- WHAT YOU ARE ASKED TO DO
Give the lines below again exactly, starting with the line that holds "社会人 (21, 2391)" and going on through the line that holds "畠山健介 (77, 992)".

- RECORDS SUPPLIED

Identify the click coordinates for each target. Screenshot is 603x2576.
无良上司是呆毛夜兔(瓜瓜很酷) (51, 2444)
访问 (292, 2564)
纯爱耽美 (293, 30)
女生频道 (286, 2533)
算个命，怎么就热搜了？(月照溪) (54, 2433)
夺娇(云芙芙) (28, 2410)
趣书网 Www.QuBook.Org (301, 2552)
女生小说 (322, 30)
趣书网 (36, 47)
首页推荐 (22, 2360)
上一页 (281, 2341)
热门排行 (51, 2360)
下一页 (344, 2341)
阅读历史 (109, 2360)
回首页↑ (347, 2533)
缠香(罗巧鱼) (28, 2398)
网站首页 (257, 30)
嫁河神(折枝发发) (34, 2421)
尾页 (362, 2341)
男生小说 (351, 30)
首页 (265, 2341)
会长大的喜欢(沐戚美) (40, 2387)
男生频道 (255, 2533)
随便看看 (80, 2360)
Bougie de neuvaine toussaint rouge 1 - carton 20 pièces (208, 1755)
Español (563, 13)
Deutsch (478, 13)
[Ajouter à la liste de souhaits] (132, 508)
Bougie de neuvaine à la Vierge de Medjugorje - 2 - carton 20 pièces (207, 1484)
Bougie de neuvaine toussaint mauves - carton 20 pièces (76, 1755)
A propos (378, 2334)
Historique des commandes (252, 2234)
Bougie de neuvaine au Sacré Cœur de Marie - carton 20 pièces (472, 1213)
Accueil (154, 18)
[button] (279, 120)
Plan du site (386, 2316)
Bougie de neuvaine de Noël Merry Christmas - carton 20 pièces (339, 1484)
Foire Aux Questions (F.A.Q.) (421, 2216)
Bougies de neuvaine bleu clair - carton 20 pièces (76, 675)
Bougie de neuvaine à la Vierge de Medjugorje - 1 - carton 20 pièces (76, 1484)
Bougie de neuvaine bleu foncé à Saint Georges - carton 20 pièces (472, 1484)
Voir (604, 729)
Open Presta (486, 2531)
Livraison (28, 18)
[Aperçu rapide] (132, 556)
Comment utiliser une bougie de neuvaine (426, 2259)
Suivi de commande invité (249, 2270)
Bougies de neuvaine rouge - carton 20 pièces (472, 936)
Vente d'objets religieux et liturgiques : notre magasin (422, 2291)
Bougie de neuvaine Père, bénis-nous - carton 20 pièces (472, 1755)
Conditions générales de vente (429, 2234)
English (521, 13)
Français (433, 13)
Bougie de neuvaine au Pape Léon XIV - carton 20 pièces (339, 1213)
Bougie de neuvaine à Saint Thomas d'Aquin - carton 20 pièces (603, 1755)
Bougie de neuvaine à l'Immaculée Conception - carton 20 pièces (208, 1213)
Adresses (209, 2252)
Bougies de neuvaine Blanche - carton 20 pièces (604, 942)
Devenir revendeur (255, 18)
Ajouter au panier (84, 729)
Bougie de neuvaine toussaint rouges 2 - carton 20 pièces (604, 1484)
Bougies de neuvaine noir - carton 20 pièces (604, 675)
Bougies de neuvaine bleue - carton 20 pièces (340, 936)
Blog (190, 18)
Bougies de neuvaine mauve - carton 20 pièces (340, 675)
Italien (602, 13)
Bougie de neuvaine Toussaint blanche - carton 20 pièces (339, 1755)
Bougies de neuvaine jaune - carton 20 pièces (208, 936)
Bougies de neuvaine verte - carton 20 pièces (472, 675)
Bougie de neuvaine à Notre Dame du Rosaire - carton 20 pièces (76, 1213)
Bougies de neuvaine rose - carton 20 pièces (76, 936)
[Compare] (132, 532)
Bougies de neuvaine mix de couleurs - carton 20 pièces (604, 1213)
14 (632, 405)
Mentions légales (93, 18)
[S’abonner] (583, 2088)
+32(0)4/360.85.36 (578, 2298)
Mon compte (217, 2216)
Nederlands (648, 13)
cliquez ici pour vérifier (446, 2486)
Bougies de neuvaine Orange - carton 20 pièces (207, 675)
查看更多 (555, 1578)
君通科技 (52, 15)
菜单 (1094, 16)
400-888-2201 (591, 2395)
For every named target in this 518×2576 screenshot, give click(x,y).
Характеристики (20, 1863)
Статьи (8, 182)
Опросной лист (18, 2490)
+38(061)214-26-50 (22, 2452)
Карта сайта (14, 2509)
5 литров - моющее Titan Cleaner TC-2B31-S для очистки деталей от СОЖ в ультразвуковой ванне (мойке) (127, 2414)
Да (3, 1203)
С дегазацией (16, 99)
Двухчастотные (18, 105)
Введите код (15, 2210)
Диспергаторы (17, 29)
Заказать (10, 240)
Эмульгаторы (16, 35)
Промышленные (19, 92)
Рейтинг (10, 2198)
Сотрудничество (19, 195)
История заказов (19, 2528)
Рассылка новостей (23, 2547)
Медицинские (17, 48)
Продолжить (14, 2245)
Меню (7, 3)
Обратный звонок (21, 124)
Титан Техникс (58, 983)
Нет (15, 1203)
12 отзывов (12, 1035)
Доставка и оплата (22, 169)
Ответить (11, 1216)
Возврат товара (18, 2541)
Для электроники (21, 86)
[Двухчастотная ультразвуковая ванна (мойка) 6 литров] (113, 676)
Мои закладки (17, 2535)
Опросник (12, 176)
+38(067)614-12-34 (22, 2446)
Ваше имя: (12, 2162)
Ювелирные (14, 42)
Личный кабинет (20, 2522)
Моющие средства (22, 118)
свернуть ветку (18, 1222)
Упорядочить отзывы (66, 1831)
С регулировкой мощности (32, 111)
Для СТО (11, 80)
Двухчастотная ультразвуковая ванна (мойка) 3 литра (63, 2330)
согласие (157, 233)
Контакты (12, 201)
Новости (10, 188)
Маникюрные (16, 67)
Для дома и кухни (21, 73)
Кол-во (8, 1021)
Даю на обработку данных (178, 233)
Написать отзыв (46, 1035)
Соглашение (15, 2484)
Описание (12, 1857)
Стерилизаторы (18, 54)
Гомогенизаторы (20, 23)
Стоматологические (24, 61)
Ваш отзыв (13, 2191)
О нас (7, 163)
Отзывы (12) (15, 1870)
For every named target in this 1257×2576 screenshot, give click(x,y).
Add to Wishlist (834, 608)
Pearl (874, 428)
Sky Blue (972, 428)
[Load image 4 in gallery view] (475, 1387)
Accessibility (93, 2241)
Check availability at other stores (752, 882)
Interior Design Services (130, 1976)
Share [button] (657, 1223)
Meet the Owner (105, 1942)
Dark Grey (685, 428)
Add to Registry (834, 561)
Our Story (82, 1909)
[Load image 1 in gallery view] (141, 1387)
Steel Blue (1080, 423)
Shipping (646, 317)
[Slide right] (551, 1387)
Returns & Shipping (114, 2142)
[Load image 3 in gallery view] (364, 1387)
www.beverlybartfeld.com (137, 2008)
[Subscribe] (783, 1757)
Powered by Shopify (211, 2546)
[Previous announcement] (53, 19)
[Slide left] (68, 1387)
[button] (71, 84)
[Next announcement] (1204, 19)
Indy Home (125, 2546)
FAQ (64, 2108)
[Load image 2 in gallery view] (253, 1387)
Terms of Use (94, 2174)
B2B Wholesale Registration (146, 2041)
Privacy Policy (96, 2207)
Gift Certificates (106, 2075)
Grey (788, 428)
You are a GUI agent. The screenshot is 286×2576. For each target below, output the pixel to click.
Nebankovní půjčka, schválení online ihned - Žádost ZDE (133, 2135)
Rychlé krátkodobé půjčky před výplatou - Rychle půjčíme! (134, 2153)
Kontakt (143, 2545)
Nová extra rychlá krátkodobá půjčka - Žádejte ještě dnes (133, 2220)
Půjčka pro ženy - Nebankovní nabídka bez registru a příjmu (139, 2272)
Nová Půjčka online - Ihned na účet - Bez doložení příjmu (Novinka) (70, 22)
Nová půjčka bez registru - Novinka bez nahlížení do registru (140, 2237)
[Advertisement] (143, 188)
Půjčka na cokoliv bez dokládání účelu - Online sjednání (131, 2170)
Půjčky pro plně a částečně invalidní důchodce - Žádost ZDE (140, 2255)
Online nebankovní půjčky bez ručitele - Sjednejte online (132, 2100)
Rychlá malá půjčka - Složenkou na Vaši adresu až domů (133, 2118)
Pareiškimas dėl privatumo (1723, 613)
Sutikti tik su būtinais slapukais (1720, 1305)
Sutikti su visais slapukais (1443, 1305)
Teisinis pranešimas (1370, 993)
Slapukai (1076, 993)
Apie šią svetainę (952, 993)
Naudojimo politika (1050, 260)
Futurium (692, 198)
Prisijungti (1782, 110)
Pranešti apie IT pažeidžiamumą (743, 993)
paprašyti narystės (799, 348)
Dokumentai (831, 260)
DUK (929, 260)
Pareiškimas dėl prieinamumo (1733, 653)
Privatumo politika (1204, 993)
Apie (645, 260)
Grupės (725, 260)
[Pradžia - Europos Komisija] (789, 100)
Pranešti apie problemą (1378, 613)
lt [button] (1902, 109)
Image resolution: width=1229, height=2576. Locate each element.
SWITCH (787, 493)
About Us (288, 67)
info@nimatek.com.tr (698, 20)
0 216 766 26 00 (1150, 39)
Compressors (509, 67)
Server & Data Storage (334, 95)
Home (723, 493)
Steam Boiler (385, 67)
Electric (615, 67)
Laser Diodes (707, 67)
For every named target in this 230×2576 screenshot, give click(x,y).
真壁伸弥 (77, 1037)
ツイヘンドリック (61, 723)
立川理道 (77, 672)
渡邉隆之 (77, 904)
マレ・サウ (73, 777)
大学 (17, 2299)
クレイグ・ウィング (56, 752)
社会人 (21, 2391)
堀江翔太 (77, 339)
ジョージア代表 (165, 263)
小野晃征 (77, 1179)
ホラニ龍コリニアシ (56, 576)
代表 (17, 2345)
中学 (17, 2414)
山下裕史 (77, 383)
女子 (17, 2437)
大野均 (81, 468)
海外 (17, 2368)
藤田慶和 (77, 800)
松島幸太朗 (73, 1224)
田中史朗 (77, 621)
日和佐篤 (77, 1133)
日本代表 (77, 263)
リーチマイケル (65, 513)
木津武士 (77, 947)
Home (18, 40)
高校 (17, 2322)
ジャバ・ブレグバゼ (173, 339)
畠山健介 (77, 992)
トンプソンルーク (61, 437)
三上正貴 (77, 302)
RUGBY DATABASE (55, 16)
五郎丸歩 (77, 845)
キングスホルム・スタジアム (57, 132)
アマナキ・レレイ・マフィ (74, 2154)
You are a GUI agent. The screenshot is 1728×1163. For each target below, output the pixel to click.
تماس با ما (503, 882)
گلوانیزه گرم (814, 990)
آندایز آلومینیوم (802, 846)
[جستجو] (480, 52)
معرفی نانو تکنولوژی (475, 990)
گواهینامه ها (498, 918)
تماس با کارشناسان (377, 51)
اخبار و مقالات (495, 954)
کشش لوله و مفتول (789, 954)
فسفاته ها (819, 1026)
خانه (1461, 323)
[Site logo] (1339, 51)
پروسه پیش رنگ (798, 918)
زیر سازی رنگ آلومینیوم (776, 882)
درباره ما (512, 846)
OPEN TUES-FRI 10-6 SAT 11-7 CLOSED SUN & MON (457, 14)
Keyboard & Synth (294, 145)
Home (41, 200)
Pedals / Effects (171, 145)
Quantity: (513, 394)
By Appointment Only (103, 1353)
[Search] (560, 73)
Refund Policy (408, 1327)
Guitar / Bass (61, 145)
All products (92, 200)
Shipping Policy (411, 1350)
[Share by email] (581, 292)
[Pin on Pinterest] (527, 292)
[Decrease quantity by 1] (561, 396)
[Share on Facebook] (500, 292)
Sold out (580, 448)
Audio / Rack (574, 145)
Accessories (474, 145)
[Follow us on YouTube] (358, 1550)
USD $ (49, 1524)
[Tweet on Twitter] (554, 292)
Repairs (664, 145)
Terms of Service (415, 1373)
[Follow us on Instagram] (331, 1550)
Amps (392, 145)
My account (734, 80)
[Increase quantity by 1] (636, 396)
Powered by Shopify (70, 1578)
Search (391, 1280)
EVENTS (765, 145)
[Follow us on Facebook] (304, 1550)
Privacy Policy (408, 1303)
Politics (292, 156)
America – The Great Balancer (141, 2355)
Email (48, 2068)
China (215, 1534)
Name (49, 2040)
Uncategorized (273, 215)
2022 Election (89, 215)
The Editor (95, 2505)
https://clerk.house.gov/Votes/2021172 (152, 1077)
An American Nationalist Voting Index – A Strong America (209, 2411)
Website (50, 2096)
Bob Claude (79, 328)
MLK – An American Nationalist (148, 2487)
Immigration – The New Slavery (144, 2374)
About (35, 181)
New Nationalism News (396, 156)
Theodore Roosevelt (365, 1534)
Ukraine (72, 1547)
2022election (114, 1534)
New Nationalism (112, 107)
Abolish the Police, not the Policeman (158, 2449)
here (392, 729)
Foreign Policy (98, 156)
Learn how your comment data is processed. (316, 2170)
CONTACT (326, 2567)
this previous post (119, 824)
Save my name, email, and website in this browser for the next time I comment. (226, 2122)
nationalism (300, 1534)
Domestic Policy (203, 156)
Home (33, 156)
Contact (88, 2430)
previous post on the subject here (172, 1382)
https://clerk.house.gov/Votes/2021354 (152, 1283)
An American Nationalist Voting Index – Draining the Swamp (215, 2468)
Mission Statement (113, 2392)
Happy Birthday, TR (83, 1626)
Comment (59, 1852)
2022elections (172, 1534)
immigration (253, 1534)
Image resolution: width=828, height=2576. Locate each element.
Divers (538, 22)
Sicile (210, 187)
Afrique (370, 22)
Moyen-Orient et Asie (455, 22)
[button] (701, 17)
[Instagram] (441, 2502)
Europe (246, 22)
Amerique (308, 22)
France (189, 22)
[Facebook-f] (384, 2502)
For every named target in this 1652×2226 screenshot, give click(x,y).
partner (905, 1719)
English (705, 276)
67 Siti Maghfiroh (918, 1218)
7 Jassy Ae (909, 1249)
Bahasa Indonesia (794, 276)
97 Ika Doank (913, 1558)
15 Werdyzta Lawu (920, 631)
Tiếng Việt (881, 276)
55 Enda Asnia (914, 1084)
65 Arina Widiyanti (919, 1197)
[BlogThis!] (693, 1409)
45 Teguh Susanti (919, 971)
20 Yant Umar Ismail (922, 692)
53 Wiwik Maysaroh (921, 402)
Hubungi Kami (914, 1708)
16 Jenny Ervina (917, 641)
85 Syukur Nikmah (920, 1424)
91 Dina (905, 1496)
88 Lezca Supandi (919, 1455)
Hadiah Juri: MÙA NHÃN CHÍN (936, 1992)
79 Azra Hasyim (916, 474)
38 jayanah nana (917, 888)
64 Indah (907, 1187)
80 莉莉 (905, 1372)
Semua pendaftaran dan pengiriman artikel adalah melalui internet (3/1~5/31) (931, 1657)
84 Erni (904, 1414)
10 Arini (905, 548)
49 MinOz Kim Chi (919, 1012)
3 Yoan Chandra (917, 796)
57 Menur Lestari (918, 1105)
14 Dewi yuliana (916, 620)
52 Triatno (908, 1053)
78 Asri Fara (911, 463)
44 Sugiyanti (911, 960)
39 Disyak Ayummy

- RESULT OF THIS EXERCISE
社会人 (21, 2391)
堀江翔太 (77, 339)
ジョージア代表 (165, 263)
小野晃征 (77, 1179)
ホラニ龍コリニアシ (56, 576)
代表 (17, 2345)
中学 (17, 2414)
山下裕史 (77, 383)
女子 (17, 2437)
大野均 (81, 468)
海外 (17, 2368)
藤田慶和 (77, 800)
松島幸太朗 (73, 1224)
田中史朗 (77, 621)
日和佐篤 (77, 1133)
日本代表 (77, 263)
リーチマイケル (65, 513)
木津武士 (77, 947)
Home (18, 40)
高校 (17, 2322)
ジャバ・ブレグバゼ (173, 339)
畠山健介 (77, 992)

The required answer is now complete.